Reinforcement Learning-based Black-Box Evasion Attacks to Link Prediction in Dynamic Graphs

TitleReinforcement Learning-based Black-Box Evasion Attacks to Link Prediction in Dynamic Graphs
Publication TypeConference Paper
Year of Publication2022
AuthorsH Fan, B Wang, P Zhou, A Li, Z Xu, C Fu, H Li, and Y Chen
Conference Name2021 Ieee 23rd International Conference on High Performance Computing and Communications, 7th International Conference on Data Science and Systems, 19th International Conference on Smart City and 7th International Conference on Dependability in Sensor, Cl
Date Published01/2022

Link prediction in dynamic graphs (LPDG) is an important research problem that has diverse applications such as online recommendations, studies on disease contagion, organizational studies, etc. Various LPDG methods based on graph embedding and graph neural networks have been recently proposed and achieved state-of-the-art performance. In this paper, we study the vulnerability of LPDG methods and propose the first practical black-box evasion attack under this setting.

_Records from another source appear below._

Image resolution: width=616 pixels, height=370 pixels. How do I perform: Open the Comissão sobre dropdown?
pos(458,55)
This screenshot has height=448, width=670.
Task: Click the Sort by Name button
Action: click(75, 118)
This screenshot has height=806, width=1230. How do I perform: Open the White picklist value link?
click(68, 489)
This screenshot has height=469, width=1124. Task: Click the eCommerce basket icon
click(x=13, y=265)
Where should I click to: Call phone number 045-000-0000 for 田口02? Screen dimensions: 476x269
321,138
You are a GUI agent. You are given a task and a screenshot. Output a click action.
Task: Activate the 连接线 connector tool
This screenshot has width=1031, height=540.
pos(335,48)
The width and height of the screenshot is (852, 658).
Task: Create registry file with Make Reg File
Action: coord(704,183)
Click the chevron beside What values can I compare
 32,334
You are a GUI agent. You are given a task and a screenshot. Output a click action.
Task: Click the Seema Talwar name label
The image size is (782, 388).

Specifically, given a trained LPDG model, our attack aims to perturb the graph structure, without knowing to model parameters, model architecture, etc., such that the LPDG model makes as many wrong predicted links as possible. We design our attack based on a stochastic policy-based RL algorithm. Moreover, we evaluate our attack on three real-world graph datasets from different application domains. Experimental results show that our attack is both effective and efficient.